Przepisz fragment tekstu o nakarmieniu tłumu, zaczynając od "- A była blisko" i kończąc na "co miał czynić.". Zamień przy tym "Filipa" na "Andrzeja".

## [Fragment strony]
__________________________________________________

- Potem odszedł Jeszu na drugi brzeg Morza Galilejskiego, czyli Tyberiadzkiego.
- A szło za Nim mnóstwo tłumu, bo widzieli cuda, które czynił na chorych.
- I wszedł Jeszu na górę, i usiadł tam ze swoimi uczniami.
- A była blisko Pascha, święto judejskie.
- A Jeszu podniósł oczy i ujrzał, że zbliża się do Niego wielki tłum, , rzekł do Filipa: Skąd kupimy chleba, aby mieli co jeść?
- A mówił to, wystawiając go na próbę; sam bowiem wiedział, co miał czynić.
- Odpowiedział mu Filip: Za dwieście denarów nie wystarczy dla nich chleba, choćby każdy tylko odrobinę otrzymał.
- Rzekł do Niego jeden z uczniów Jego, Andrzej, brat Szymona Piotra:
- Jest tutaj chłopiec, który ma pięć chlebów jęczmiennych i dwie ryby, lecz cóż to jest na tak wielu?
- Rzekł Jeszu: Każcie ludziom usiąść. A było dużo trawy na tym miejscu. Usiedli więc mężczyźni w liczbie około pięciu tysięcy.

__________________________________________________

## [Dostarczone dane]
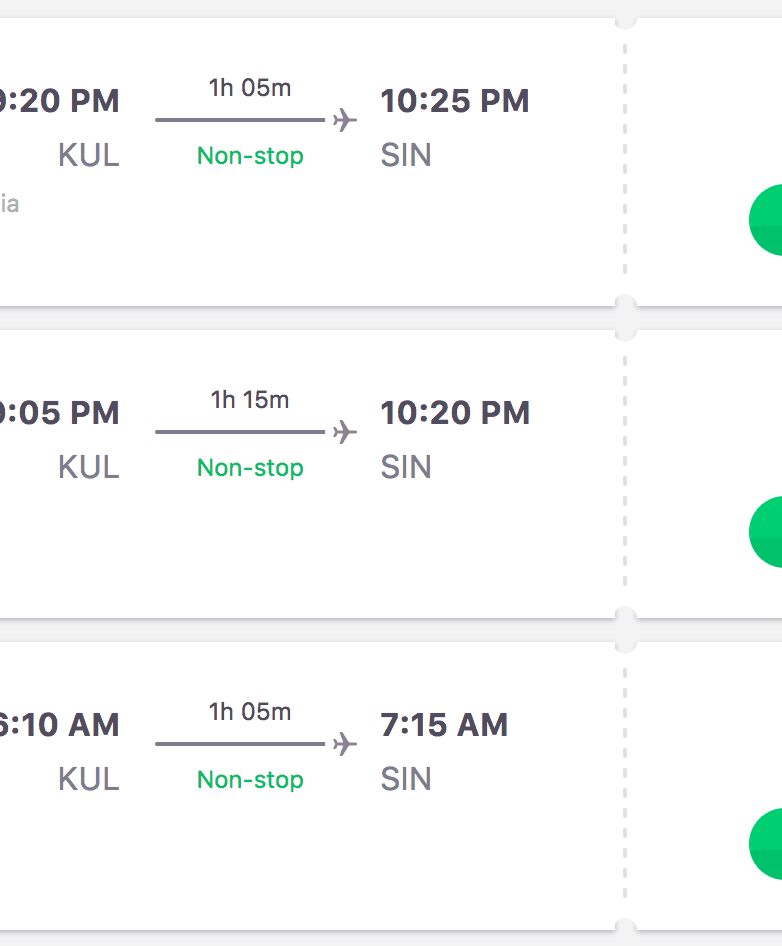Screen dimensions: 782x946
Task: Click KUL airport code on the 7:15 AM arrival flight
Action: [x=89, y=780]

__________________________________________________

## [Wynik]
- A była blisko Pascha, święto judejskie.
- A Jeszu podniósł oczy i ujrzał, że zbliża się do Niego wielki tłum, , rzekł do Andrzeja: Skąd kupimy chleba, aby mieli co jeść?
- A mówił to, wystawiając go na próbę; sam bowiem wiedział, co miał czynić.